▶ [TRECHO PARA LEITURA]:
--------------------------------
Ando me dedicando aos trobriandeses. E um bocado. Não aos que, hoje, estariam reclamando sua posição geográfica aliada a alguma forma de identidade social, cultural, ontológica, etológica - ou simplesmente, sua sobrevivência econômica. É uma dedicação trobriandesa àquele que, de alguma forma inventou esse negócio canônico de dizer sobre os outros povos na forma de “juntos somos um” sistematicamente. O sistema, os massim das ilhas trobriand, os que fazem kula, as personagens de Bronislaw Kasper Malinowski, cânone da variação etnográfica do relato. Este sujeito faz, via de regra, um par imperfeito da prosa polonesa com Józef Teodor Nalecz Korzeniowski. Ambos migrados, envoltos na figuração mezzo britânica, mezzo alienígena das formas abruptas do mar, ruminaram um inglês lento e cuidadoso, que trabalha numa crescente própria à inconstância marinha, esta alma selvagem ou, no mínimo, pagã, o que dá no mesmo. Ou quase. Desconfio, porém, que as semelhanças cessem por aí. Afinal, entre marinheiros mercantes e matemáticos há um mar. E não necessariamente o pacífico. Explico.
Ainda que seja incontestavelmente mais conhecido como antropólogo, campo no qual de fato se destacou, Malinowski fora matemático, como os interessados bem sabem, e que num surto de mal-estares fortes, foi internado em hospital e, assim, dedicou-se ao livro infinito de James George Frazer, The Goulden Bough. Foi sua segunda febre, fazendo do mesmo Frazer prefacioador de sua obra maior. A despeito das viagens e territórios inóspitos, da profunda absorção da camaradagem entre viajantes que só tem a relação entre-si – ao menos até o primeiro assassinato, fuga ou ato de espionagem; e nisso, Malinowski é o espião; mas o ponto central é, a despeito de todas as semelhanças entre um e outro polonês, eu nunca sonharia com Korzienowski. Já com Malinowski...
Pois foi em um salão universitário que balbuciava à congresso científico, movimento e pessoas passando. E o sujeito estava lá, o espião da Coroa em plena Melanésia, no meio da sala. Reconheci pelos óculos, os mesmos estampados na capa da edição brasileira de Os argonautas do pacífico ocidental, ainda adornada pela curva oblíqua que sua cabeça fazia, acrescentada somente de restos brancos de cabelo e numerosas rugas e manchas de sol – quando não, quase melanomas. O terno azul marinho não combinava com a minha memória em preto e branco, típica de quem tem a memória mediada por cristais de prata muito velhos. Azul marinho, e uma camisa branca acompanhada por um sorriso franco, fácil e branco à prova do tempo. E, não sei como, nem porquê, veio falar comigo, o brasileiro, sobre sua última descoberta, que estava enveredando para uma nova frente, e que pensava que a etnologia americana era farta, fértil, e que estava muito entusiasmado com O índio no mundo dos brancos de Roberto Cardoso de Oliveira. Sorri feliz porque vi. Era a mesma edição que disponho em minha biblioteca e, como Malinowski, sempre pensei que ali tem algo a mais, a despeito da simplicidade do argumento. Taí o velho polaco que não me deixa mentir. Ali, tem.
Imagino que, se for um leitor atento, terá percebido que isso em nada tem a ver com os dois poloneses, que falta amarrar este pequeno vôo (na verdade um salto). Confesso, então, que Korzeniovski, também conhecido como Conrad, Joseph Conrad, era só um pretexto. Mas, convenhamos. É Joseph Conrad, é um baita pretexto. Ou então Malinowski é seu secret sharer que, a despeito de tudo e da possível semelhança, fugiu da mesma forma que veio: ilegal e nu.
--------------------------------
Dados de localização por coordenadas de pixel
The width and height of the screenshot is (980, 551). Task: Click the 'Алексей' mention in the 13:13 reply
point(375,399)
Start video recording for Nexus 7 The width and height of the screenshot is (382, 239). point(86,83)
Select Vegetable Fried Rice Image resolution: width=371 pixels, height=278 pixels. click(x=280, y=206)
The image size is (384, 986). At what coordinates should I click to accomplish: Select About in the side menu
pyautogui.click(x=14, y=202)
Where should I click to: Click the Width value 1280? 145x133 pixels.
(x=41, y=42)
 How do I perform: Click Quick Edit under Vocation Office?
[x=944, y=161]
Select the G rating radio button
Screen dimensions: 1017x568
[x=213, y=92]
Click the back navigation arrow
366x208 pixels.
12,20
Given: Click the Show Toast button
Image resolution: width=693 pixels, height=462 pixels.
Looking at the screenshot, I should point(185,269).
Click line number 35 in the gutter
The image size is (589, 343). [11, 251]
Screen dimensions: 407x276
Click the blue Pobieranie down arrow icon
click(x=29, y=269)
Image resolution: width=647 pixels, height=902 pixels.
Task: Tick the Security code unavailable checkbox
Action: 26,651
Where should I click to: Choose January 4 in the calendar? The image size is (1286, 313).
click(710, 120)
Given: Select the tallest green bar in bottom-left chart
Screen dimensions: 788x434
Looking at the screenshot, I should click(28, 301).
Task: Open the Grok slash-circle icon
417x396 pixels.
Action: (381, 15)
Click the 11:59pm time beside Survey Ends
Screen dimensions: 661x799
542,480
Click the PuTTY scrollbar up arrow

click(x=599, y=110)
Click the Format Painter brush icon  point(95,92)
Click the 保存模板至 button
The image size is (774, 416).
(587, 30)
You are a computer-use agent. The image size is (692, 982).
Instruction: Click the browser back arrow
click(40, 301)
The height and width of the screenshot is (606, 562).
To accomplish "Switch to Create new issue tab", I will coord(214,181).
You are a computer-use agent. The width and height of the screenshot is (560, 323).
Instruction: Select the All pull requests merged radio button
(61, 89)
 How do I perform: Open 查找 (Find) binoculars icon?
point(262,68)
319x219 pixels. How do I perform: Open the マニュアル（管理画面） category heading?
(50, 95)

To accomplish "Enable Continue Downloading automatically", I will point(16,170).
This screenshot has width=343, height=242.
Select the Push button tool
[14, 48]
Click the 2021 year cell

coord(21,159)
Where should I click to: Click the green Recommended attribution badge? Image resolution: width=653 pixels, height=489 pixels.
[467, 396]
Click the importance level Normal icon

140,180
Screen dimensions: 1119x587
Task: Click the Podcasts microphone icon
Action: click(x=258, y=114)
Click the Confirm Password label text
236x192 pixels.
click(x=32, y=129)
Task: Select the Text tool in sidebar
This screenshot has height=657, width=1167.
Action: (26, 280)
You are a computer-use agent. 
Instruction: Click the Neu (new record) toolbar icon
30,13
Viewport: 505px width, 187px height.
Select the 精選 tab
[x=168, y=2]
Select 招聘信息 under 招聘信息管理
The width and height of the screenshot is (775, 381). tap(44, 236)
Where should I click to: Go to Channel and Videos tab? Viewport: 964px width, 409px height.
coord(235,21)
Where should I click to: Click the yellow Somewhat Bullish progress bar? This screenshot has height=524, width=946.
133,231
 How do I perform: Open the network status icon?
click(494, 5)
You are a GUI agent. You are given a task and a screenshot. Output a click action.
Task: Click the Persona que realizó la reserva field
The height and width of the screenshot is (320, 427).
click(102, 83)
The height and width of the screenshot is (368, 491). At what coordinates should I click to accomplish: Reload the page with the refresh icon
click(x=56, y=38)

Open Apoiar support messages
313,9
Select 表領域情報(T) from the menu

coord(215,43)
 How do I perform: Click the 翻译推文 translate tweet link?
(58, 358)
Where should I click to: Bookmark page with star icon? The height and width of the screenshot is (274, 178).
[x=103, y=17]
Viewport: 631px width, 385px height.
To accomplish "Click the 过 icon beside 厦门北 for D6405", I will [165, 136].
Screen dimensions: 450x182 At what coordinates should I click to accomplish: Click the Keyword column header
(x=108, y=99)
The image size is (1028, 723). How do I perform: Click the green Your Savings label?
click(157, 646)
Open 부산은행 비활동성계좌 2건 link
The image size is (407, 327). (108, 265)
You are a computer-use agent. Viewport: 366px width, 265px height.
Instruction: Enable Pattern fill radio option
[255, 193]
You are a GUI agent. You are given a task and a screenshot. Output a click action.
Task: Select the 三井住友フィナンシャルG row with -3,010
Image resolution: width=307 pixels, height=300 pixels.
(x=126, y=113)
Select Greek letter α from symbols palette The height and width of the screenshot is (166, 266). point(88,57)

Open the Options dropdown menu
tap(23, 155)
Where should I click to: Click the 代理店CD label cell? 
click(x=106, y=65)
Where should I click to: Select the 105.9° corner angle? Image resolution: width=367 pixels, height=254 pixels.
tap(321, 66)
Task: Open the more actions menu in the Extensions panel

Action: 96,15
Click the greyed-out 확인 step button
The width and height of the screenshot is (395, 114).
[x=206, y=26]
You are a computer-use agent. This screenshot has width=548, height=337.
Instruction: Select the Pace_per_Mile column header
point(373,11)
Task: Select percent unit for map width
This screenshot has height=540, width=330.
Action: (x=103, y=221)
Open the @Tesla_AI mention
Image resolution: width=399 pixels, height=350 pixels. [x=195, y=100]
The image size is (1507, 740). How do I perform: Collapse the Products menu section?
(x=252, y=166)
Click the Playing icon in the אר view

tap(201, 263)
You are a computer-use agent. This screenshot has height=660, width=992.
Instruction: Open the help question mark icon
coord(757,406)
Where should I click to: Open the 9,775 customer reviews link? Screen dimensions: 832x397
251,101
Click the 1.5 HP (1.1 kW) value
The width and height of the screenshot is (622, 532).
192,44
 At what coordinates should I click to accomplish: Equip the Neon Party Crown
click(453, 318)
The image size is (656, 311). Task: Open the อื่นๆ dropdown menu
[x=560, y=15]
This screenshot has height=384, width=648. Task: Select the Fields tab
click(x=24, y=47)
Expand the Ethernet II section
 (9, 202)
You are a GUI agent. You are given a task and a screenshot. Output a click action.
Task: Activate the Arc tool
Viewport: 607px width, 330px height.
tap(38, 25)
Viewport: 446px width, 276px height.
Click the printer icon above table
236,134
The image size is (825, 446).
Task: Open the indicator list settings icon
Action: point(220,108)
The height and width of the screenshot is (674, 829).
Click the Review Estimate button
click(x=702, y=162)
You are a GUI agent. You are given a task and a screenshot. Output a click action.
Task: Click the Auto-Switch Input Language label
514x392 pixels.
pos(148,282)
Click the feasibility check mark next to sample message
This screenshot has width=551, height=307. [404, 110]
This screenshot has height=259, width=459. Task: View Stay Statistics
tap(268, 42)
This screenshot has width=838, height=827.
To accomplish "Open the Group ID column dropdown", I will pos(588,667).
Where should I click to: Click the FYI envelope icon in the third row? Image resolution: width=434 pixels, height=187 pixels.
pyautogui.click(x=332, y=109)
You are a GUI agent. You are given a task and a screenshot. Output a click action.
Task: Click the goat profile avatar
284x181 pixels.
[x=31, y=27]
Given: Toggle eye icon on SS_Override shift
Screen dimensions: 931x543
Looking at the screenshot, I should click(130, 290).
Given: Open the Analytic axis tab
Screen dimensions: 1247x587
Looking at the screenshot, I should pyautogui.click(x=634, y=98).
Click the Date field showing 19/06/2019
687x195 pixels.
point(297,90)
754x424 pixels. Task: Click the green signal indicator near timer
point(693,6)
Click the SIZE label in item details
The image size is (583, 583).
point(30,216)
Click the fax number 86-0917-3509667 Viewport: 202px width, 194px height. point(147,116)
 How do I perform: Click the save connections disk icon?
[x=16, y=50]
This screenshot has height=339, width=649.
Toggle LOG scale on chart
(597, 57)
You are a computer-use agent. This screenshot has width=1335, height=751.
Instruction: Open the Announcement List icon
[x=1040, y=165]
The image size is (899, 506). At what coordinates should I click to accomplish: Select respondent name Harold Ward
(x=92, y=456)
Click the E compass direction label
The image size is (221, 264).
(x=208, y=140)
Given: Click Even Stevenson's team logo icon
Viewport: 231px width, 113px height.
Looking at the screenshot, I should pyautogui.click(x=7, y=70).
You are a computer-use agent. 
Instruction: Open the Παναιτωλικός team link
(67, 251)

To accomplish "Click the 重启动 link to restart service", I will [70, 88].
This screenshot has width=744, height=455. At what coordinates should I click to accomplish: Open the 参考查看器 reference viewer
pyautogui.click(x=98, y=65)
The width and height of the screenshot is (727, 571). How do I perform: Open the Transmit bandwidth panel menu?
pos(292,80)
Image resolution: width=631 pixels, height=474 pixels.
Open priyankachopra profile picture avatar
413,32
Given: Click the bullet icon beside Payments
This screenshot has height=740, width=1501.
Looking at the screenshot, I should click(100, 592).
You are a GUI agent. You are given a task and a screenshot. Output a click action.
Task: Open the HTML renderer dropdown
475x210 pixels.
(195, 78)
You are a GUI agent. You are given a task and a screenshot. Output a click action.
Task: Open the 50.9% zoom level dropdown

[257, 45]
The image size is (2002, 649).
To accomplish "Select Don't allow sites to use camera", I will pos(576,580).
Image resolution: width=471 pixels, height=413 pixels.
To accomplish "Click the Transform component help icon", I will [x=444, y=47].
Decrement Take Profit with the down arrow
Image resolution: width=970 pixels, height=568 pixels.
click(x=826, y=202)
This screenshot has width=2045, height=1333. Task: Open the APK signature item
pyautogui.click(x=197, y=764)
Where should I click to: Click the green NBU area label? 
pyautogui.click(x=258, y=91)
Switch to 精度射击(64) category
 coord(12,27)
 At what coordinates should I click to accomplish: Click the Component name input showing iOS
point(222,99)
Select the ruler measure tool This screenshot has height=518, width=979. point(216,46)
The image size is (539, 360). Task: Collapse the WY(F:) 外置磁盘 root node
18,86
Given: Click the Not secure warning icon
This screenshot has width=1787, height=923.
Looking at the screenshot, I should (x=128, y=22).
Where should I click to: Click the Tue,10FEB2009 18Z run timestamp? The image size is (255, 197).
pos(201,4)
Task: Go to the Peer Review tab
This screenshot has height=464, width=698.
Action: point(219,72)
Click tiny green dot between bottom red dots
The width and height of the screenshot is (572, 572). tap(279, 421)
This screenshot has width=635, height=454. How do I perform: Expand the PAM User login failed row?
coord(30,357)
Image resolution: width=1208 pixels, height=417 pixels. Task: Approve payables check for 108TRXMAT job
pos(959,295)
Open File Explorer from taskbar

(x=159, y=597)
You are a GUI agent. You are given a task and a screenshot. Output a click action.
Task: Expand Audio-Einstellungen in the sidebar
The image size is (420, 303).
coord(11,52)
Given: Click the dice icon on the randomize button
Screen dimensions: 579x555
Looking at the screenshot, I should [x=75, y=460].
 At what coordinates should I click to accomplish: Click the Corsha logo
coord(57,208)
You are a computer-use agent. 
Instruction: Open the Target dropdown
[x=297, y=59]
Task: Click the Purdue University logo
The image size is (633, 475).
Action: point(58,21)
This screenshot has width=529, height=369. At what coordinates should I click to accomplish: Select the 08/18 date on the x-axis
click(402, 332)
--------------------------------
▶ [O QUE FAZER]:
1: Reescreva em tópicos, de forma mais concisa, o parágrafo do trecho iniciado por "Ainda que seja incontestavelmente", preservando os fatos principais.
2: Liste todas as pessoas identificadas por nome próprio no trecho.

▶ [RESPOSTAS POR TAREFA]:
1:
- Malinowski é mais conhecido como antropólogo, mas fora matemático.
- Internado em hospital por fortes mal-estares, dedicou-se ao livro de James George Frazer.
- Frazer tornou-se depois o prefaciador da obra maior de Malinowski.
- Há semelhanças entre os dois poloneses: viagens, territórios inóspitos e camaradagem entre viajantes. Nesse quadro, Malinowski é o espião.
- Apesar dessas semelhanças, o autor nunca sonharia com Korzeniowski, mas sim com Malinowski.

2:
- Bronislaw Kasper Malinowski
- Józef Teodor Nalecz Korzeniowski (Joseph Conrad)
- James George Frazer
- Roberto Cardoso de Oliveira